In den Sechzigern waren es die Rodriguez-Brüder, die es aus Mexiko in die Königsklasse schafften. Sie wurden nicht nur wegen ihres Ruhms, sondern auch wegen ihrer tragischen Rennfahrer-Schicksale zu Namenspaten der Piste erhoben. 1962, als die Formel 1 zu einem inoffiziellen Rennen im Autódromo gastierte, kam das Talent Ricardo beim Training um Leben, er wurde 20 Jahre alt. Ein Jahr später wurde der erste Große Preis von Mexiko ausgetragen. Sein Bruder Pedro gewann später sogar zwei WM-Läufe, er verbrannte im Alter von 31 Jahren bei einem Sportwagenrennen auf dem Norisring.

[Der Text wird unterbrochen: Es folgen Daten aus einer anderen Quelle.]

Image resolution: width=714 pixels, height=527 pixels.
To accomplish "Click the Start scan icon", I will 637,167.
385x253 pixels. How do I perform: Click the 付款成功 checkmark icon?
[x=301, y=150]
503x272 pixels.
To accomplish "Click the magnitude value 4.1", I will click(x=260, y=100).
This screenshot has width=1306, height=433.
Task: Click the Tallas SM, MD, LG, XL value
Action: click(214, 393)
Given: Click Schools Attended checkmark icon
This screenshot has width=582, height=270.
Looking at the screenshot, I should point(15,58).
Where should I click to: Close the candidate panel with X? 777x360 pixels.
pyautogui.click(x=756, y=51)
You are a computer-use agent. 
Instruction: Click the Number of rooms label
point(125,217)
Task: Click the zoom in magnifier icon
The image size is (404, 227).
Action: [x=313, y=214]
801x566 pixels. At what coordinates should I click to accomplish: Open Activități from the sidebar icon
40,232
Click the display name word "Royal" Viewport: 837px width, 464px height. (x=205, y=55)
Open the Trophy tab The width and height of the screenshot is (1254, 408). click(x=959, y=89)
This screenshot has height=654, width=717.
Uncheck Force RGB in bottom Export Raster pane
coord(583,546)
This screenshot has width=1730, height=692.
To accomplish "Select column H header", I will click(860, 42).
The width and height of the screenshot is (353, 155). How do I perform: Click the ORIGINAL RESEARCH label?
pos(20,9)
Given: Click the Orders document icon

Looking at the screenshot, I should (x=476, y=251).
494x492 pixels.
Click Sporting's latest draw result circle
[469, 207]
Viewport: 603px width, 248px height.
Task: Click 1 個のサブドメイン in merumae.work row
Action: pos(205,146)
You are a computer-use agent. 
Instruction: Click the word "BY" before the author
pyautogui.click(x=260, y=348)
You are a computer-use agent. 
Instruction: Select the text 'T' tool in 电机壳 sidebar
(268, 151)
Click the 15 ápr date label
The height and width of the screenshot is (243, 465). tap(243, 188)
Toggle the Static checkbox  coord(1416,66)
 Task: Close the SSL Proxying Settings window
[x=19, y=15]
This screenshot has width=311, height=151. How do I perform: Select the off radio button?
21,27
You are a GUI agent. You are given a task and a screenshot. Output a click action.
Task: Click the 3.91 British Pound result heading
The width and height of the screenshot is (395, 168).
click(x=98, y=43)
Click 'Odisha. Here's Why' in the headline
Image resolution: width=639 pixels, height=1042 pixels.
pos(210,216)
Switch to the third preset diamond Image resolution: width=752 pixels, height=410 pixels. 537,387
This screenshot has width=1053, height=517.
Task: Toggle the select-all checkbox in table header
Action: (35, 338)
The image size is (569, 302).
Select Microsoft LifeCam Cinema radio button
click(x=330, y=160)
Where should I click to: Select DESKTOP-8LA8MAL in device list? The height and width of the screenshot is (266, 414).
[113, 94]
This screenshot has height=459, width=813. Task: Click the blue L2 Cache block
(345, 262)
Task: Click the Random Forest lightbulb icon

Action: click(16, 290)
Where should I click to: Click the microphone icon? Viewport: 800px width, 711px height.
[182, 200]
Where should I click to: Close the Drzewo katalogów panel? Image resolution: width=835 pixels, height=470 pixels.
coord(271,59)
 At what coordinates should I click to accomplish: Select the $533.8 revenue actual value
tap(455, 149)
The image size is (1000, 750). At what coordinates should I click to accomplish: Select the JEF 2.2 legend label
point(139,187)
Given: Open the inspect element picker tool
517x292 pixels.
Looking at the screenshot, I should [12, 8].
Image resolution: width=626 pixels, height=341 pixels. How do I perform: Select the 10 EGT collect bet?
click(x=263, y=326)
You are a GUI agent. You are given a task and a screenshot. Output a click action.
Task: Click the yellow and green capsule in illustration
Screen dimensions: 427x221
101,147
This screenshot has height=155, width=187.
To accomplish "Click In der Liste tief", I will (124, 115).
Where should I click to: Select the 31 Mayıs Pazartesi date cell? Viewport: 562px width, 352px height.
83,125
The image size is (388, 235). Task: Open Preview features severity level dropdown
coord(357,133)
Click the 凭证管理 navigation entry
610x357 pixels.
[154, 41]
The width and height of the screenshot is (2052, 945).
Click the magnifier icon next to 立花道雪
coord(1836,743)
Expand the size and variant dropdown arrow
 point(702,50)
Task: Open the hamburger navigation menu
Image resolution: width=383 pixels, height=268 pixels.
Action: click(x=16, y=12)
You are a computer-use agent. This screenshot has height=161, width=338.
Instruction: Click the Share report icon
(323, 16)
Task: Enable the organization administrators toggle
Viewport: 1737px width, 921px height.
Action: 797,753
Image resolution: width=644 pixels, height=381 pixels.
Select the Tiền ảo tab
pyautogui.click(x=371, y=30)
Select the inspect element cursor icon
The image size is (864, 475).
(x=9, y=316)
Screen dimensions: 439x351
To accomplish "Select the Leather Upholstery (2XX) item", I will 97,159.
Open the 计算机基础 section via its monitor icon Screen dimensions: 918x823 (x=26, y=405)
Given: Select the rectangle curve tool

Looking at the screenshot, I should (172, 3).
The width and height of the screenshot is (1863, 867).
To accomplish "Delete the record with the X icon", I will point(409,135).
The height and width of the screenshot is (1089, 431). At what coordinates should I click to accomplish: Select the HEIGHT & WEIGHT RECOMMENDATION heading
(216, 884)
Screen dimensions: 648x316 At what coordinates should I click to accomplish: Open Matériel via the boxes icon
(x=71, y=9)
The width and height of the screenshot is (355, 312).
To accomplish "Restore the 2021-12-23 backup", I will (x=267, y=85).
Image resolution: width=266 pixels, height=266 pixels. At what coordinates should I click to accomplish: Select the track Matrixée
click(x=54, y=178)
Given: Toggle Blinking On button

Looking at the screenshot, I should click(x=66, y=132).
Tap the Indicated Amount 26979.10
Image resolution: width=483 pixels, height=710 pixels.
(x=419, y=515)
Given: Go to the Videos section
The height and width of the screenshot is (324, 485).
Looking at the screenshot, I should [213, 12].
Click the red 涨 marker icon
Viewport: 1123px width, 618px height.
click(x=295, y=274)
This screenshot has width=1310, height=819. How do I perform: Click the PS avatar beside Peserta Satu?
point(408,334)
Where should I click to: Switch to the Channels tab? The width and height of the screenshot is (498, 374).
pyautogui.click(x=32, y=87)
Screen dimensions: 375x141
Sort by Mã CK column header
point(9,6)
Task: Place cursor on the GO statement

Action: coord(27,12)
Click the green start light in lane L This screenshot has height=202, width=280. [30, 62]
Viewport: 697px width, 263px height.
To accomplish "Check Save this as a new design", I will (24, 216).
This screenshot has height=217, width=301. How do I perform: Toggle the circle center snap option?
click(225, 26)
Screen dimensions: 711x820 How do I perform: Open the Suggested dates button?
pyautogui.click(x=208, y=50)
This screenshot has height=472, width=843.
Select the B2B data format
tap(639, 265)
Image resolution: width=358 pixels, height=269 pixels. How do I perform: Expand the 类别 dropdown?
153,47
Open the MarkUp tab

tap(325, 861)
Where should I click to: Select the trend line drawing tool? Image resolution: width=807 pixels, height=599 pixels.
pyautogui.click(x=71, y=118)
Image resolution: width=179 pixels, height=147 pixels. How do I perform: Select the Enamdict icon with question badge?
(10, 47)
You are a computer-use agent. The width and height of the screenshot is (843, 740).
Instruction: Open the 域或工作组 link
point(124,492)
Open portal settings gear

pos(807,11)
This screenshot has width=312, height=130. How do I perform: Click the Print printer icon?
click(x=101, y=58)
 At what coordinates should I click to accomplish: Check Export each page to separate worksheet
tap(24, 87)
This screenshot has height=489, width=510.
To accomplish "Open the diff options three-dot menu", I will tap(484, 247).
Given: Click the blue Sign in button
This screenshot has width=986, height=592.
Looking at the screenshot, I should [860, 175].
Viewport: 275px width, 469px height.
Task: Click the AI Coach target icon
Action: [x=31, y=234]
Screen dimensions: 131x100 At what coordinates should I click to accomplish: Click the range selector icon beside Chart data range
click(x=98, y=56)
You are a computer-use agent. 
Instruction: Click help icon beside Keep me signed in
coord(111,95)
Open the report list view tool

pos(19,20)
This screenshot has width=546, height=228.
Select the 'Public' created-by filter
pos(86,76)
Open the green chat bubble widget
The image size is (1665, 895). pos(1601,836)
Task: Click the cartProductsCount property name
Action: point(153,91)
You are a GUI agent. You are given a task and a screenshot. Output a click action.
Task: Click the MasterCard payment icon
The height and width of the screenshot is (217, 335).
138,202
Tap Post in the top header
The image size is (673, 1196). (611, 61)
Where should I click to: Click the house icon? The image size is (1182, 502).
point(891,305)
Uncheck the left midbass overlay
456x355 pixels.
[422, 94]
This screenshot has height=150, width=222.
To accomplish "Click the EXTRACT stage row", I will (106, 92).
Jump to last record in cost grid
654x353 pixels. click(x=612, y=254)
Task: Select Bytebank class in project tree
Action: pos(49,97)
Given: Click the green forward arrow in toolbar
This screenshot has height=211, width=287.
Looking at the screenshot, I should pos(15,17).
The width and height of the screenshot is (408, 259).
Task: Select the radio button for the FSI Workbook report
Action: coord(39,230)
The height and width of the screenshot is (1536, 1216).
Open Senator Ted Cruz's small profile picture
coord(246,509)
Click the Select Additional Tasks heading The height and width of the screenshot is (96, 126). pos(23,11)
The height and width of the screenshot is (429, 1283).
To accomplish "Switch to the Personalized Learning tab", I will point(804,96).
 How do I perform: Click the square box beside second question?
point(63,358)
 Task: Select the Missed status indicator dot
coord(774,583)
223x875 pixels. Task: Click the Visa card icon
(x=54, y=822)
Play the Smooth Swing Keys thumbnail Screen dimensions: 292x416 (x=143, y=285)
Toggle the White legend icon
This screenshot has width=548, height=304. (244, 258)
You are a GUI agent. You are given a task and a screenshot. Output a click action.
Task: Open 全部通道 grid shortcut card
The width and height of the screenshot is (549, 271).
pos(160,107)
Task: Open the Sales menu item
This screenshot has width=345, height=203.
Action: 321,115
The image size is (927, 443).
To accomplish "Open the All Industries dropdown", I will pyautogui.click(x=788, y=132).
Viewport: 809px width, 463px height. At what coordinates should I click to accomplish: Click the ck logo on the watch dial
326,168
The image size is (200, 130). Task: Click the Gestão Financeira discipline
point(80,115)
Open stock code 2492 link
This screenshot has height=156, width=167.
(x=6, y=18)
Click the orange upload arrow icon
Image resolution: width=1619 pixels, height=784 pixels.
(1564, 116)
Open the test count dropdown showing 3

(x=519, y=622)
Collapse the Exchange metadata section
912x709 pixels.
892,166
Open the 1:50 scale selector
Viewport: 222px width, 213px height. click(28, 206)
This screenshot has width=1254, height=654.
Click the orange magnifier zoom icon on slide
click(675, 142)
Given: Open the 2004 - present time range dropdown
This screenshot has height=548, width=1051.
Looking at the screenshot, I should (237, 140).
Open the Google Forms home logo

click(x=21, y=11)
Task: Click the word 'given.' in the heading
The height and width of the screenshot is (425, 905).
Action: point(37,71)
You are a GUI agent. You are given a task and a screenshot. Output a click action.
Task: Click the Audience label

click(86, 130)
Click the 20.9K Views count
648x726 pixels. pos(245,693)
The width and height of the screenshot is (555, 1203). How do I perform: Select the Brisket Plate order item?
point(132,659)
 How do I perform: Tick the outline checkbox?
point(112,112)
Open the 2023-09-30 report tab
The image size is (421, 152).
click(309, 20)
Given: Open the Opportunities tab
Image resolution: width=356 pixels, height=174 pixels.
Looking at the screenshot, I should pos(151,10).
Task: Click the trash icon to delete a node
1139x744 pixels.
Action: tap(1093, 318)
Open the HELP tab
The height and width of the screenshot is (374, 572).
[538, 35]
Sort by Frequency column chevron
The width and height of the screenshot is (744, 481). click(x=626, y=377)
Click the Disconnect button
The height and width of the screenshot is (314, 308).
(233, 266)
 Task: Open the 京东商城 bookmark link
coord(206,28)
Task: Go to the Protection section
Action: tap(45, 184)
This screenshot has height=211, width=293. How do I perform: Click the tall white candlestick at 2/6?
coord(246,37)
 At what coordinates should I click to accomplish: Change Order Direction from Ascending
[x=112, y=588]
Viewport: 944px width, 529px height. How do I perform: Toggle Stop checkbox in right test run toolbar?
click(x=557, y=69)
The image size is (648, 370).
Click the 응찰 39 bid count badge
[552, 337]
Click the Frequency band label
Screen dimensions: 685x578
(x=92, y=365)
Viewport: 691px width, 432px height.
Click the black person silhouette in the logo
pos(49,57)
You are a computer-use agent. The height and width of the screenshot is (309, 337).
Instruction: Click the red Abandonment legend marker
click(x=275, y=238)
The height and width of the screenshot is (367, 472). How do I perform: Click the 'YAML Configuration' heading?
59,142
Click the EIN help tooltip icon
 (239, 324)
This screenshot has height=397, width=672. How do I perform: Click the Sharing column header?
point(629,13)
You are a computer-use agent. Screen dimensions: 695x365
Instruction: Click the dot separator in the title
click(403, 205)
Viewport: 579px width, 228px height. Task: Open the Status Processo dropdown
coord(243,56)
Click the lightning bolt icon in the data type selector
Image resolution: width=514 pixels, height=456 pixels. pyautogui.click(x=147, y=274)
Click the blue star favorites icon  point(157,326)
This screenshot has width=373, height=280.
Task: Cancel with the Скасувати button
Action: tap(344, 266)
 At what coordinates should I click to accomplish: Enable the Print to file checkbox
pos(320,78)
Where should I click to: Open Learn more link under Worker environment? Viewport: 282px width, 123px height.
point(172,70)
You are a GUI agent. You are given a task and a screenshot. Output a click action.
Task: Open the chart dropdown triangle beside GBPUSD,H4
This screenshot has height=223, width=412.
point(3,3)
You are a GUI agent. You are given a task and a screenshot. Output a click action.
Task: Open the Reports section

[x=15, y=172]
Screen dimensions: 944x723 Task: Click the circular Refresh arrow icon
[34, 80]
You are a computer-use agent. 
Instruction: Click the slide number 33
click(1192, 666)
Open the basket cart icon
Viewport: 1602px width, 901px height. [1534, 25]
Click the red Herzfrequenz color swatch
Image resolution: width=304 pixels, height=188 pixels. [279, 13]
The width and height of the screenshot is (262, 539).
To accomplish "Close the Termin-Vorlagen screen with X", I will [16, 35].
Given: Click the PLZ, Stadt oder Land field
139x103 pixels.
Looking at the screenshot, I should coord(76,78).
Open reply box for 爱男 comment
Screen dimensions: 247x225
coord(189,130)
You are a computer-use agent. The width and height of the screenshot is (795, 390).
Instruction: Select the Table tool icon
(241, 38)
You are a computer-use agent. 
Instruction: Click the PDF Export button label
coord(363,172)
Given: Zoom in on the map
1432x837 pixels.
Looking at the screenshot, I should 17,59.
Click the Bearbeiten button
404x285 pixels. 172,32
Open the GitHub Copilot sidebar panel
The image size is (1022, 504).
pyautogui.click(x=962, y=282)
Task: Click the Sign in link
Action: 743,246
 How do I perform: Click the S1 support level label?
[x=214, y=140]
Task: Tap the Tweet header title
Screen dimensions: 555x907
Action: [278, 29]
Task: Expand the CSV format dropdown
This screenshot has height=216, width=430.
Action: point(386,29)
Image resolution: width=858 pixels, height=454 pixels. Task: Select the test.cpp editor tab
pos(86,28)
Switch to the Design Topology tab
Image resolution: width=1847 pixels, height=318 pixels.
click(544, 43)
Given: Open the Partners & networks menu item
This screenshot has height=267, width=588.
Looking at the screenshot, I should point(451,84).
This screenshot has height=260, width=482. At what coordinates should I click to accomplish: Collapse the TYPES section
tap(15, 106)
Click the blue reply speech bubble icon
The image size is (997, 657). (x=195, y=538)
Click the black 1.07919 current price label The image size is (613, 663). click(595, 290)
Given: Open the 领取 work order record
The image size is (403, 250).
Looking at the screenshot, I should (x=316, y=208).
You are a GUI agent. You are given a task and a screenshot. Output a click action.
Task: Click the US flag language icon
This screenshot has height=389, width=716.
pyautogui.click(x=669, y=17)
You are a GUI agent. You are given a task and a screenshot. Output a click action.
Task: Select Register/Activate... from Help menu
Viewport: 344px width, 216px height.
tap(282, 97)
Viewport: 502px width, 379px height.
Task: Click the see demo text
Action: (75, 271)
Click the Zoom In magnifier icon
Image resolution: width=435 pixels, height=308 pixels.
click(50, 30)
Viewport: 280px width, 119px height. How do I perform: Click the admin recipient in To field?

Sogar der frühere Weltmeister Fernando Alonso hat Lampenfieber

Das sportliche Erbe sollen der Force-India-Fahrer Sergio Perez und der künftige Haas-Pilot Esteban Gutierrez antreten. Beide werden vom Telekommunikations-Milliardär Carlos Slim gefördert, der vor Jahren eine eigene Scuderia zur Nachwuchsförderung ins Leben rief und bei Bernie Ecclestone um die Aufnahme in den WM-Kalender warb. "Ricardo und Pedro sind immer noch Legenden", weiß Perez, "es ist nur wenigen Piloten vergönnt, im eigenen Land zu fahren - ich hätte nie gedacht, dass ich das erleben darf."

Selbst ein Routinier wie Fernando Alonso (McLaren) verspürt Lampenfieber: "An eine Strecke zu kommen, auf der die jetzige Formel-1-Generation noch nicht gefahren ist, ist schon etwas Besonderes. Vor allem, weil sie immer noch einen großen Ruf genießt." Ein Kriterium ist die Höhenlage - 2250 Meter. Das ist fast dreimal so hoch wie die bislang am höchsten gelegene Grand-Prix-Rennstrecke von Interlagos, die Luft ist dünn. Wer hier die gewohnte Leistung haben will, muss die Technik ans Limit bringen.